Question

NO LINKS!!! URGENT HELP PLEASE!!!
Please help with #2 and 4

Answer 1

`\textsf{2)} \quad f(x)=5 (2)^x`

`\textsf{3)} \quad f(x)=4 \left((1)/(2)\right)^x`

Explanation:

Exponential Function

The general formula for an exponential function is:

`\boxed{f(x)=ab^x}`

where:

• a is the initial value (y-intercept).
• b is the base (growth/decay factor) in decimal form.

Question 2

From inspection of the graph, this is a exponential growth function.

The end behaviours of the function are:

• As x → -∞, f(x) → 0
• As x → +∞, f(x) → +∞

The y-intercept is (0, 5), so a = 5.

Another point on the curve is (1, 10).

Substitute a = 5 and point (1, 10) into the formula and solve for b:

`\implies y=ab^x`

`\implies 10=5 \cdot b^1`

`\implies 10=5 \cdot b`

`\implies b =2`

Therefore, the equation of the exponential function is:

`f(x)=5 (2)^x`

Question 4

From inspection of the graph, this is a exponential decay function.
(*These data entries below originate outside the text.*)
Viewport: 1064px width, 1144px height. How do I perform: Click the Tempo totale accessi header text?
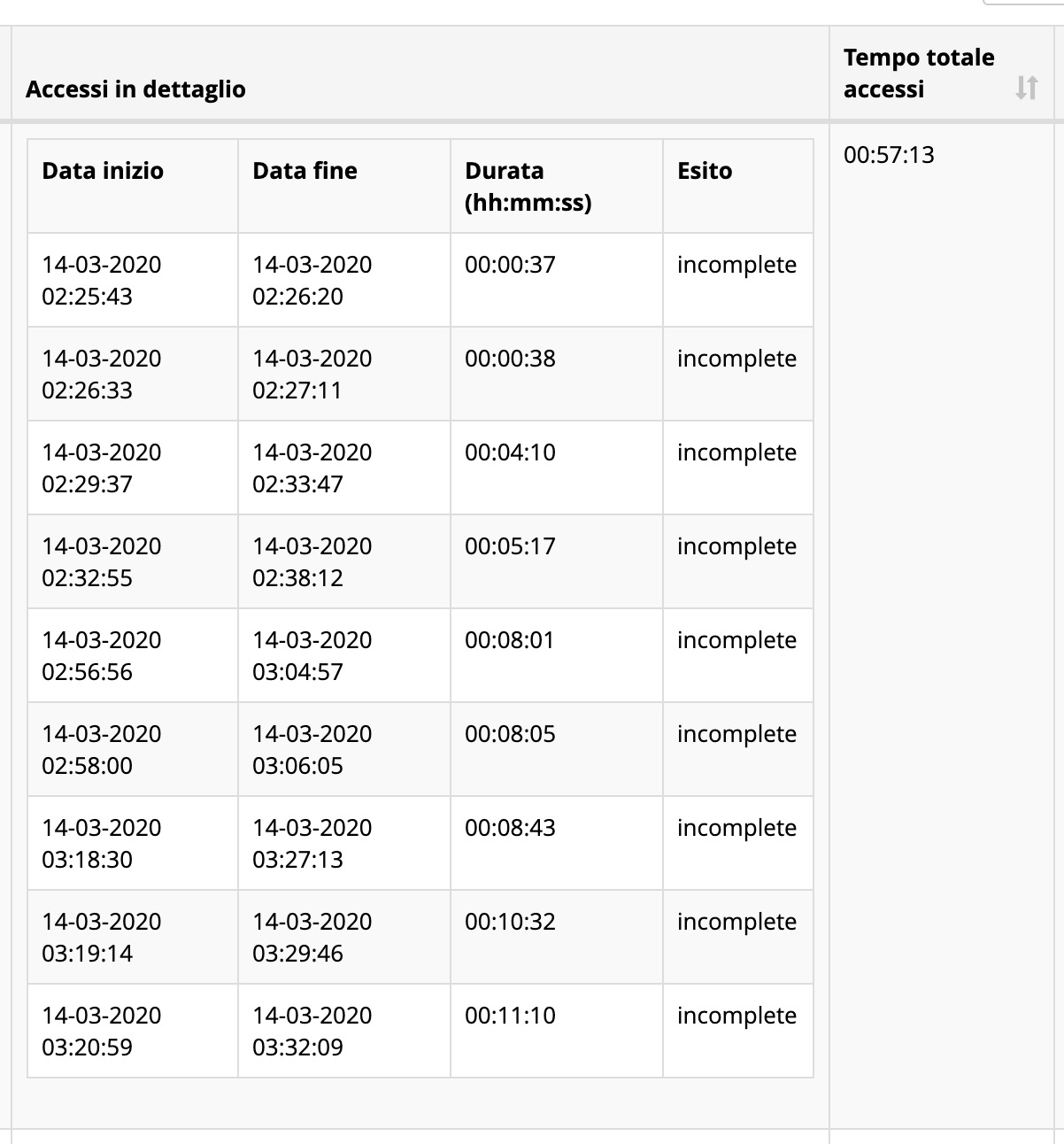[x=918, y=73]
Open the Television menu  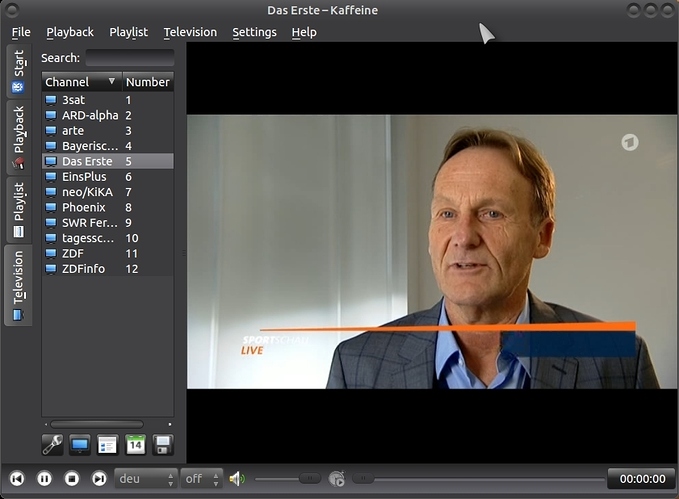(190, 32)
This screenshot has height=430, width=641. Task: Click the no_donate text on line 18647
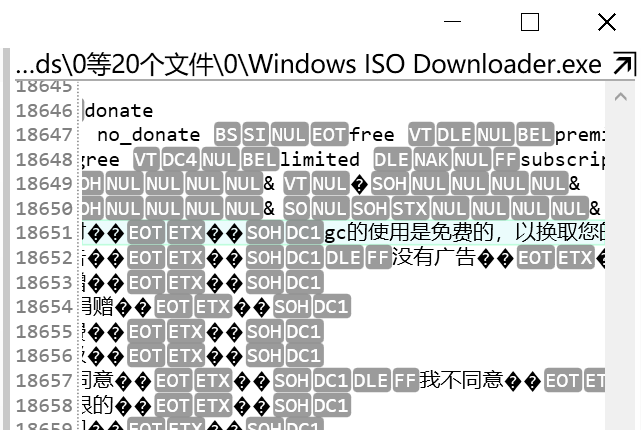click(149, 135)
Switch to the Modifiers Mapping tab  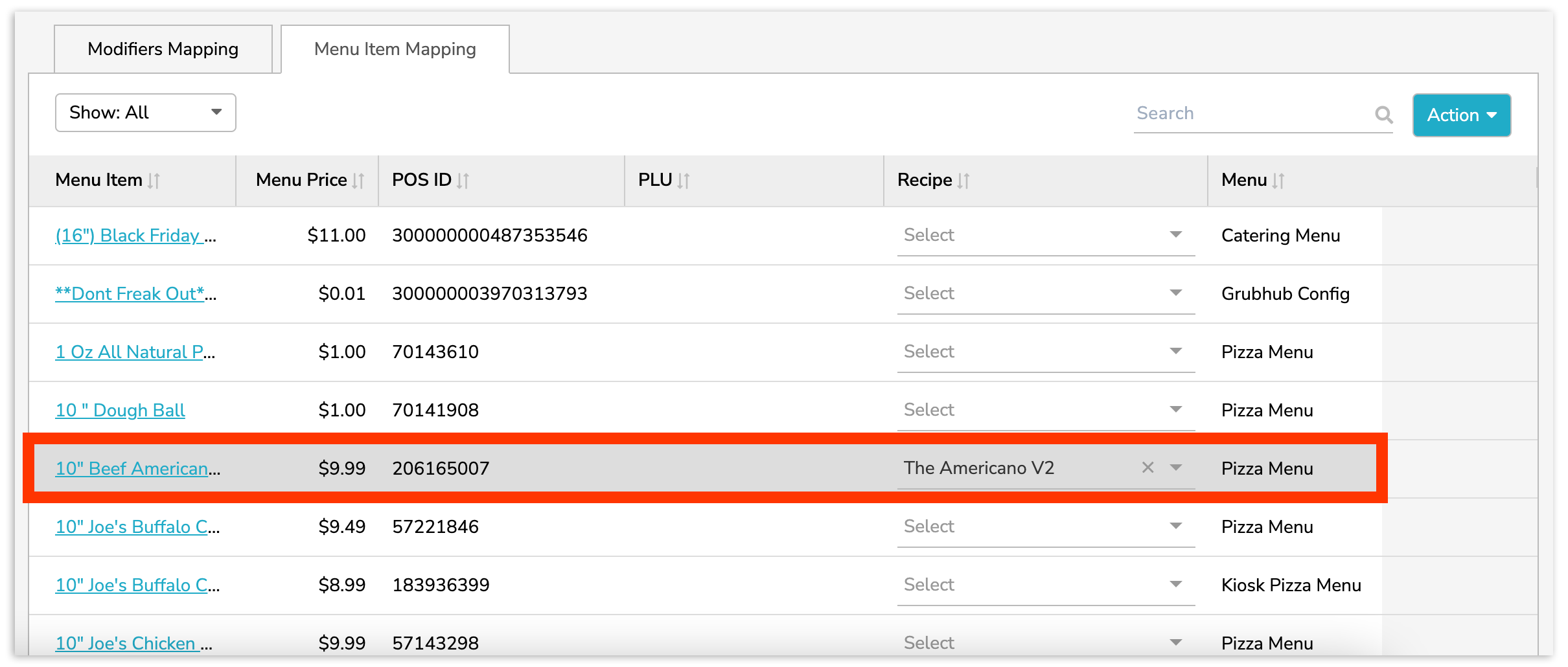[163, 49]
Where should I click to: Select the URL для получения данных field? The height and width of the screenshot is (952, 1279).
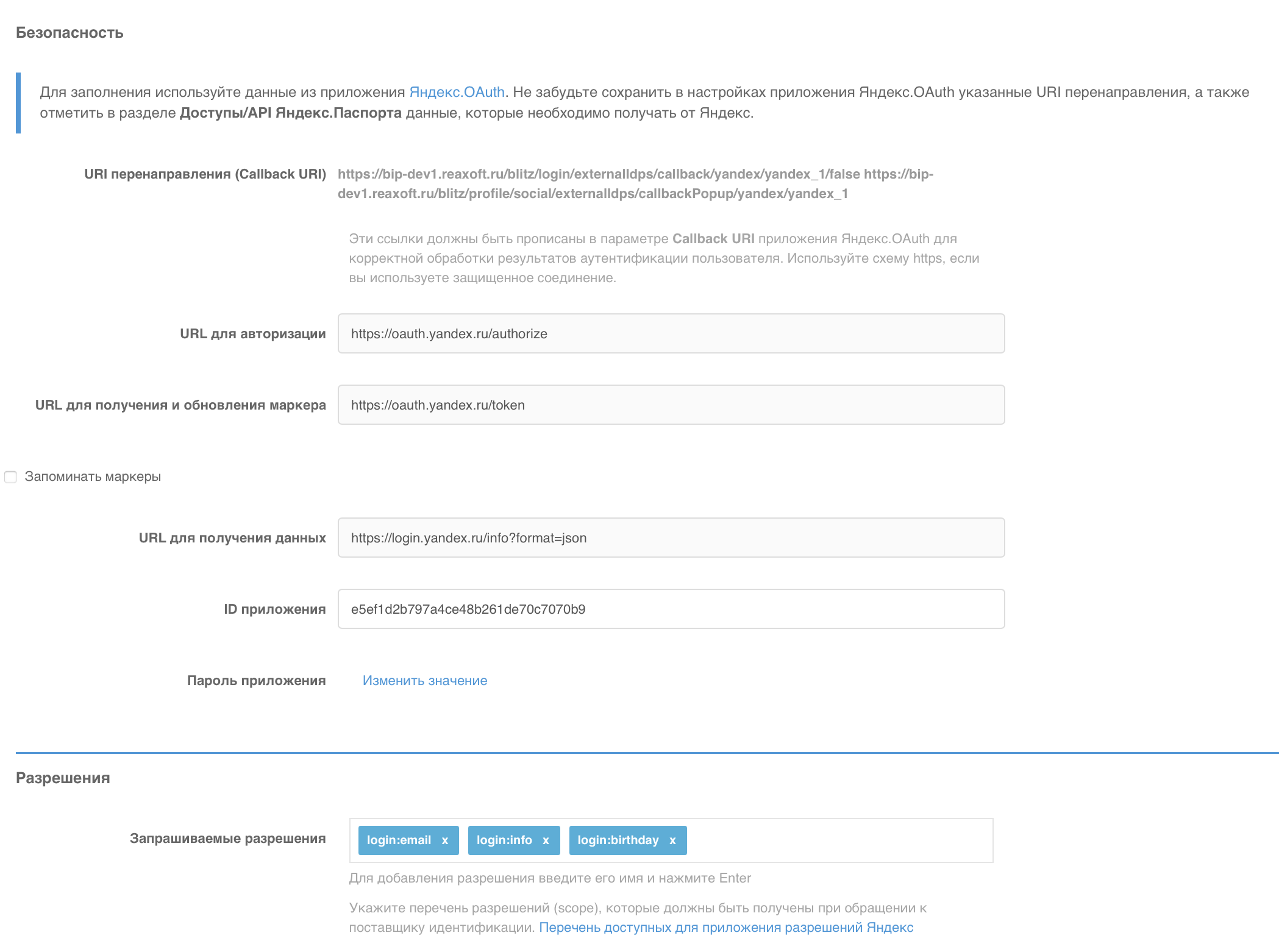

The end behaviours of the function are:

• As x → -∞, f(x) → +∞
• As x → +∞, f(x) → 0

The y-intercept is (0, 4), so a = 4.

Another point on the curve is (2, 1).

Substitute a = 4 and point (2, 1) into the formula and solve for b:

`\implies y=ab^x`

`\implies 1=4 \cdot b^(2)`

`\implies b^2= (1)/(4)`

`\implies b= (1)/(2)`

Therefore, the equation of the exponential function is:

`f(x)=4 \left((1)/(2)\right)^x`